• [GIVEN TASK A]
Please answer these questions about the forum thread on VNC and ZoneAlarm:
(i) Which version of RealVNC Enterprise did Joseph install?
(ii) Does Joseph's router have a built-in firewall?
(iii) What did ebackhus have to do to get the computer working again after removing ZoneAlarm?

• [SELECTED TEXT]
▽
# VNC Enterprise Exception/Zonealarm Firewall



## JHY-IC (Oct 5, 2005)

I recently installed RealVNC Enterprise vE4.5.1 on two computers at home. I can connect to my wife's computer, but after awhile, it just closes the connection and I am disconnected from her computer.

I am running Zonealarm Security Suite v8.0.298.035. Prior to installing Zonealarm Security Suite, I had an older version of Zonealarm Firewall where I could add an exception to allow RealVNC. I added an exception for RealVNC through my router. Can anyone advise me on how to add an exception to this particular version of Zonealarm Security Suite (v8.0.298.035)? Is there anything else I need to do to properly configure both of these programs (or any others) so that I will have a reliable connection? Any help configuring this software so that I will stop losing my connection would be appreciated.

Thanks,
Joseph


----------



## ebackhus (Apr 21, 2005)

I just don't recommend ZoneAlarm at all. I've had NOTHING but problems with it and I consider myself pretty savvy with computers and networking. If you have a router I'd check to see if it has a firewall and just use that instead.


----------



## JHY-IC (Oct 5, 2005)

As a long time user of Zone Alarm, I would like to know your reasons for not using it. My router does have a built-in firewall. I am just interested to know why you recommend not using it. Thanks.


----------



## ebackhus (Apr 21, 2005)

Early on when I first began to host my website from home I used ZoneAlarm in an attempt to protect it.

Instead of disallowing bad traffic NOTHING went through. Nothing in and nothing out. None of the rules I set would work and even after removing it the damn computer still couldn't communicate. I had to wipe to get it working again.


----------
△
• [GIVEN TASK B] Count the lines of the listing below that contain the string "right". Reply with the number alone.

• [ENTRIES SUPPLIED]
▽
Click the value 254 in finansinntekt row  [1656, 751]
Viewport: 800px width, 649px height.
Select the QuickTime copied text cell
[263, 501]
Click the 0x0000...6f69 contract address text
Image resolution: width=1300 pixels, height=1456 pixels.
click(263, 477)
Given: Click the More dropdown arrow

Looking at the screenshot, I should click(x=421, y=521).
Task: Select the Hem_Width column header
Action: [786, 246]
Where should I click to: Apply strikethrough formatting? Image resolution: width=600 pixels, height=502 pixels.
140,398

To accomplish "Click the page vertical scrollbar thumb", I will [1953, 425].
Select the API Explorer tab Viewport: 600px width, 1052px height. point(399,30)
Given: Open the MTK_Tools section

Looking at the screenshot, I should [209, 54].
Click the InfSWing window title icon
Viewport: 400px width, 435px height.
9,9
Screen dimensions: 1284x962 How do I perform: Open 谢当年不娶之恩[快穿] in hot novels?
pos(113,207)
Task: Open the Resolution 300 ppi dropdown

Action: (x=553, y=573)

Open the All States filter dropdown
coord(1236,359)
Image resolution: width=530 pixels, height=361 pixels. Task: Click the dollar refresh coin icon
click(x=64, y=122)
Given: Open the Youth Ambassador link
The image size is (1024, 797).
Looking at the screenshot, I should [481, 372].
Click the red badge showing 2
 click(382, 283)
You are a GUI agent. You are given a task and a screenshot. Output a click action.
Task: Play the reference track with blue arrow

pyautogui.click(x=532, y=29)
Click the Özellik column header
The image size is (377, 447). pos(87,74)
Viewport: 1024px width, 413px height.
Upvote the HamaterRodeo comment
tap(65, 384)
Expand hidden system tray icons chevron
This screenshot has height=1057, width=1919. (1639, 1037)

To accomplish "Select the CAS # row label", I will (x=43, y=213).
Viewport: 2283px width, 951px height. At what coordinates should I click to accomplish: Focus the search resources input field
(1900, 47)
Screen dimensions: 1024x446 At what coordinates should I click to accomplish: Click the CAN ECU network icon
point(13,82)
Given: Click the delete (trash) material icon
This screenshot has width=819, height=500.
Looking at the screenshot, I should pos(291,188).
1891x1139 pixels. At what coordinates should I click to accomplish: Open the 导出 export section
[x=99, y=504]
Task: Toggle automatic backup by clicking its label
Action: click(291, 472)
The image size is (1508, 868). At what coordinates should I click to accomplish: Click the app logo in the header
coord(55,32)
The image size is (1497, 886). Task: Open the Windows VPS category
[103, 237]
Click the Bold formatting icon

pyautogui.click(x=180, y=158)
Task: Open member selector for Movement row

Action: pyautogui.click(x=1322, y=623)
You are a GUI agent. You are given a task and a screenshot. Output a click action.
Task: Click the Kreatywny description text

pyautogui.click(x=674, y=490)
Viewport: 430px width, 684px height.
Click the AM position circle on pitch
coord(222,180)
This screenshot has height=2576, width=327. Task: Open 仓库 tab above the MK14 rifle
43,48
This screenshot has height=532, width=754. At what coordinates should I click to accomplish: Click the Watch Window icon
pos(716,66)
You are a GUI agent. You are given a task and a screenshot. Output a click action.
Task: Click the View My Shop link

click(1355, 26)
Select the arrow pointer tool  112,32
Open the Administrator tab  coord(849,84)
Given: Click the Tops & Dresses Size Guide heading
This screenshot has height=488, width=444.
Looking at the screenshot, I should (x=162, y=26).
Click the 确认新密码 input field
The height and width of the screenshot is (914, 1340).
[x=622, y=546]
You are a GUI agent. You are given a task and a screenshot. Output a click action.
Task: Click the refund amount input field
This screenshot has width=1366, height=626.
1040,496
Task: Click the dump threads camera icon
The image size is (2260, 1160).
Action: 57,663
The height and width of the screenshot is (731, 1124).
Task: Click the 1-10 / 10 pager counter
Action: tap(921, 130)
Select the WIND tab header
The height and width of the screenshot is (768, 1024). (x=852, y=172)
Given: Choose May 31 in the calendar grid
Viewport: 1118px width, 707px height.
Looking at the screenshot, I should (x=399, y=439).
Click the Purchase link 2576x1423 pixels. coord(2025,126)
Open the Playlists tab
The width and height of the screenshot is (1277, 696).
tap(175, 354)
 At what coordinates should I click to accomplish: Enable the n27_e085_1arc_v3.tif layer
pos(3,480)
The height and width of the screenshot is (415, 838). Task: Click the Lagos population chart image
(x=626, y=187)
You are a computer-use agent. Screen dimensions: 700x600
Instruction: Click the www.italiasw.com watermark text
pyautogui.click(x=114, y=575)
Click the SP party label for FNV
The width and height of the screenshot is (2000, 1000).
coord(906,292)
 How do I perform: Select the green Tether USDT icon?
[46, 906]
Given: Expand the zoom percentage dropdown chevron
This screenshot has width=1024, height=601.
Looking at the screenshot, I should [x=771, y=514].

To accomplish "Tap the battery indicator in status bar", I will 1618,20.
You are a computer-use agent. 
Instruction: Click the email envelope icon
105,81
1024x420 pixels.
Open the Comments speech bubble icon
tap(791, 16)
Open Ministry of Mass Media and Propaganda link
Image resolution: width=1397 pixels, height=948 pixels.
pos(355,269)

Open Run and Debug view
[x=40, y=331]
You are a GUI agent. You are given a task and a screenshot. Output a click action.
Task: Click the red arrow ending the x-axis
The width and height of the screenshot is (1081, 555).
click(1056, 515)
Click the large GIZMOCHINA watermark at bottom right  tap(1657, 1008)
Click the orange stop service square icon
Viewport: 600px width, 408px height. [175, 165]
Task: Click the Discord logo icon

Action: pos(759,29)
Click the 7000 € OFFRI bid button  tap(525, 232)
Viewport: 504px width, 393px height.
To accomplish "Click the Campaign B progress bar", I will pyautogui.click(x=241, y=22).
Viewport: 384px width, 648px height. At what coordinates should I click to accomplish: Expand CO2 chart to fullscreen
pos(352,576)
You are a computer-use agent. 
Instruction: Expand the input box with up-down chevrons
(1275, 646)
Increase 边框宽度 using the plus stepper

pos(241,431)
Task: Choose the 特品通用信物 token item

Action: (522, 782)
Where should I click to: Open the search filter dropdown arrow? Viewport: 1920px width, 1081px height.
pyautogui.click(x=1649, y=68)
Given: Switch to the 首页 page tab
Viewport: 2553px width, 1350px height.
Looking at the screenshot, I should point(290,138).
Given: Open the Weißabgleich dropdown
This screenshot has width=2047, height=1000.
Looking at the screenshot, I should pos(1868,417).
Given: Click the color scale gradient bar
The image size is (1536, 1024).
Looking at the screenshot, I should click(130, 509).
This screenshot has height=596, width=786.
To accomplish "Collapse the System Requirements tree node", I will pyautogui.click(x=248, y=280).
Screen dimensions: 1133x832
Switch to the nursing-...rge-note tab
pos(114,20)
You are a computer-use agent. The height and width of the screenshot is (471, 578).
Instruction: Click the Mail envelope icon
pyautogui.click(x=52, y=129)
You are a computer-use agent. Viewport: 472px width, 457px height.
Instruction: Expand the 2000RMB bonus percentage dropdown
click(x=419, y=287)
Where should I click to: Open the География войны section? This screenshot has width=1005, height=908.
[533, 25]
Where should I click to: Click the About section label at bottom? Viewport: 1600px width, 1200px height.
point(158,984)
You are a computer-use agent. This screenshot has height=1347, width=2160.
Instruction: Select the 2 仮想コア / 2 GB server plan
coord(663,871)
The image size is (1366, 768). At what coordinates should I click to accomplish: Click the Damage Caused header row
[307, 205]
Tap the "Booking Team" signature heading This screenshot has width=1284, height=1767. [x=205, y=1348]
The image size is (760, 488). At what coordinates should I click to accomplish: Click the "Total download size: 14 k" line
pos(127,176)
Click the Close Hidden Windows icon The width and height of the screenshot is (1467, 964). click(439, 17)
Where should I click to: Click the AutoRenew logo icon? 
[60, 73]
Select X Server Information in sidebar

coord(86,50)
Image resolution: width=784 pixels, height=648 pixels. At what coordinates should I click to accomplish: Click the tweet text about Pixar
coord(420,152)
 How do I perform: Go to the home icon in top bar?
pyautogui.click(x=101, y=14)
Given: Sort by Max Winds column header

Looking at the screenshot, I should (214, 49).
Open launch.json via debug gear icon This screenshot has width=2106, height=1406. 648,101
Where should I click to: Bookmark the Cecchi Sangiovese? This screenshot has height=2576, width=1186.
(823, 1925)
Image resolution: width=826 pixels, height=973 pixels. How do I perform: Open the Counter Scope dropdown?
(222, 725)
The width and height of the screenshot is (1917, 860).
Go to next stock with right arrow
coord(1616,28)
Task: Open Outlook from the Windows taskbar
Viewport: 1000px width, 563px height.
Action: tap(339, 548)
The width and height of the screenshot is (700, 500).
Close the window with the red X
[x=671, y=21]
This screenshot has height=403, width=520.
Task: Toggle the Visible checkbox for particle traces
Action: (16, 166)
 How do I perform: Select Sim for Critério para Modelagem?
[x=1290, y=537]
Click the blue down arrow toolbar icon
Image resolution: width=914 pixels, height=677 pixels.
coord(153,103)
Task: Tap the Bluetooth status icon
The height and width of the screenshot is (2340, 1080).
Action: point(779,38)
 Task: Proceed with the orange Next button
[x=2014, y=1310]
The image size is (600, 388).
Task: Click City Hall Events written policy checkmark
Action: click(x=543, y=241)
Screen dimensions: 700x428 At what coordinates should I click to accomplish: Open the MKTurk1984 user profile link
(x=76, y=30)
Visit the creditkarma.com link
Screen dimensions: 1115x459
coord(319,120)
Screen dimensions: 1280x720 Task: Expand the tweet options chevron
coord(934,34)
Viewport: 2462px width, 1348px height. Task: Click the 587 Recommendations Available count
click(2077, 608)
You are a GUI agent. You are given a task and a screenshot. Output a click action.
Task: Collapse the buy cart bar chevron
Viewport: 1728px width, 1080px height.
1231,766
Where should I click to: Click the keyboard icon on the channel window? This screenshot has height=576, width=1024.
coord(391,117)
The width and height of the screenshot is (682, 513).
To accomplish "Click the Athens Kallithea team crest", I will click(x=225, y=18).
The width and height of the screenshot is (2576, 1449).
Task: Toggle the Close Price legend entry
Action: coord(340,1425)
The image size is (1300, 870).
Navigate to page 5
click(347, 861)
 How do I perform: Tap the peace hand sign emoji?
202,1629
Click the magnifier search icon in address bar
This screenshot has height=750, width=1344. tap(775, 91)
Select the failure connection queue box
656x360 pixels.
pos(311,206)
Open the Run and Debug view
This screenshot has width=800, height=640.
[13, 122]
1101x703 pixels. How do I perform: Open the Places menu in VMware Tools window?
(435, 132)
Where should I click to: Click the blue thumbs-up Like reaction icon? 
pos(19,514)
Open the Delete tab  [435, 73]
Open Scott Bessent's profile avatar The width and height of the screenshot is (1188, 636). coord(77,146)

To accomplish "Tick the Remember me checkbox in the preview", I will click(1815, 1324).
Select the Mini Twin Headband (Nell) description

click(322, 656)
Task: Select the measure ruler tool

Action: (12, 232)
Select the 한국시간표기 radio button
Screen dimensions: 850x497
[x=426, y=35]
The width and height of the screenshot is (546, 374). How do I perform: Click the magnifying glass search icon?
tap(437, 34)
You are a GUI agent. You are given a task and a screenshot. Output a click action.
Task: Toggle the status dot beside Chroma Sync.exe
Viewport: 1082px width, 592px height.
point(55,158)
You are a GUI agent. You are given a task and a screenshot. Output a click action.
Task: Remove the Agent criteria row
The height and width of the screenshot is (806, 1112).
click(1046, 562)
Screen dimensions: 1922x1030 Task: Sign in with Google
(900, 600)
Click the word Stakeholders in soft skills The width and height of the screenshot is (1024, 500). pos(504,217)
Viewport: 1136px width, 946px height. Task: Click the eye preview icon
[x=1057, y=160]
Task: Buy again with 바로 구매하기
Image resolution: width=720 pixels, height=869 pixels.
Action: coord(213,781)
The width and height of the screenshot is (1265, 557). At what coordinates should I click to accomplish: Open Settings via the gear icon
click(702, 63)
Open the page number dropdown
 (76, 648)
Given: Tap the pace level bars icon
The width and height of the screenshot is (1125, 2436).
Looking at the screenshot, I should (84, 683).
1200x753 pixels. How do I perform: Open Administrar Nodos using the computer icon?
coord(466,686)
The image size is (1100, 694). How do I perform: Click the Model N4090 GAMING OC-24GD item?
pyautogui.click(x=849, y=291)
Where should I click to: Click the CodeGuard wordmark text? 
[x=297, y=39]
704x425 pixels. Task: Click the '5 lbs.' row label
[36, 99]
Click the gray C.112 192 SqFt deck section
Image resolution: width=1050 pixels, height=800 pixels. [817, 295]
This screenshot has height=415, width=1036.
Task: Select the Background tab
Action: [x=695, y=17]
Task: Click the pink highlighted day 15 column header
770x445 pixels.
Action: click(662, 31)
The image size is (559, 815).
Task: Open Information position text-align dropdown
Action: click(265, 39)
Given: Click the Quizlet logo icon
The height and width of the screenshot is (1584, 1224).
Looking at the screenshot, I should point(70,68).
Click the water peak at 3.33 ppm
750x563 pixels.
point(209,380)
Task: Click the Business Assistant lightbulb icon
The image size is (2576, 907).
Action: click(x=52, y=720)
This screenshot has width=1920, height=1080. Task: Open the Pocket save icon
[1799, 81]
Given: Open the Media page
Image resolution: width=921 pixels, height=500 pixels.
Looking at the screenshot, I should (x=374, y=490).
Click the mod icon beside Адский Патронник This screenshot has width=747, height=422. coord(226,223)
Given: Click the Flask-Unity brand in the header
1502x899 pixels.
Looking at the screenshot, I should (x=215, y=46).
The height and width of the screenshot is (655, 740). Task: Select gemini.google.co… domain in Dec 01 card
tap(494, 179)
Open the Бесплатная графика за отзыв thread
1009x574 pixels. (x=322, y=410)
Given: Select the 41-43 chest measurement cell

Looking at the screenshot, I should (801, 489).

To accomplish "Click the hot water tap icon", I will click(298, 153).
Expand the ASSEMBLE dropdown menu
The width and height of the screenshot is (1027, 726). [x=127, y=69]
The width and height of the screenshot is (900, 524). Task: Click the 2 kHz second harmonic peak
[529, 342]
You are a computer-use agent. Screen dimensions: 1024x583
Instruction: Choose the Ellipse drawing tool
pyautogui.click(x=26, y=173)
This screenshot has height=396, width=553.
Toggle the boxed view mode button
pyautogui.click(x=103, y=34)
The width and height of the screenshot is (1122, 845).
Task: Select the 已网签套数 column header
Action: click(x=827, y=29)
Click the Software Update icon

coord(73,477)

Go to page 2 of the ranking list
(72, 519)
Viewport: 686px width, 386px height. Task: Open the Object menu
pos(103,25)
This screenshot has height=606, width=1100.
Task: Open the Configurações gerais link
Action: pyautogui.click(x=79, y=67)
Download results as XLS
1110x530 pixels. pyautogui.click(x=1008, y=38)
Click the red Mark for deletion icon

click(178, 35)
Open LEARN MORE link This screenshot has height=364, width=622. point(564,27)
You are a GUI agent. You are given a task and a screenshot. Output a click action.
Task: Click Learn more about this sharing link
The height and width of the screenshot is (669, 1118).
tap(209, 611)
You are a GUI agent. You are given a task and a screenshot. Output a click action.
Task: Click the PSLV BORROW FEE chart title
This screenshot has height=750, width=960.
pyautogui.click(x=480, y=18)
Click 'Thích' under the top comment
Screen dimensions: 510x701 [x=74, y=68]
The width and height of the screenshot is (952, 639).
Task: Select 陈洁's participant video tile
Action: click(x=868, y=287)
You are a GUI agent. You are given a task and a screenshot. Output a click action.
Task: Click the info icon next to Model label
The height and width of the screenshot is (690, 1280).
△
• [RESULT A]
(i) vE4.5.1
(ii) Yes
(iii) Wipe it

• [RESULT B] 2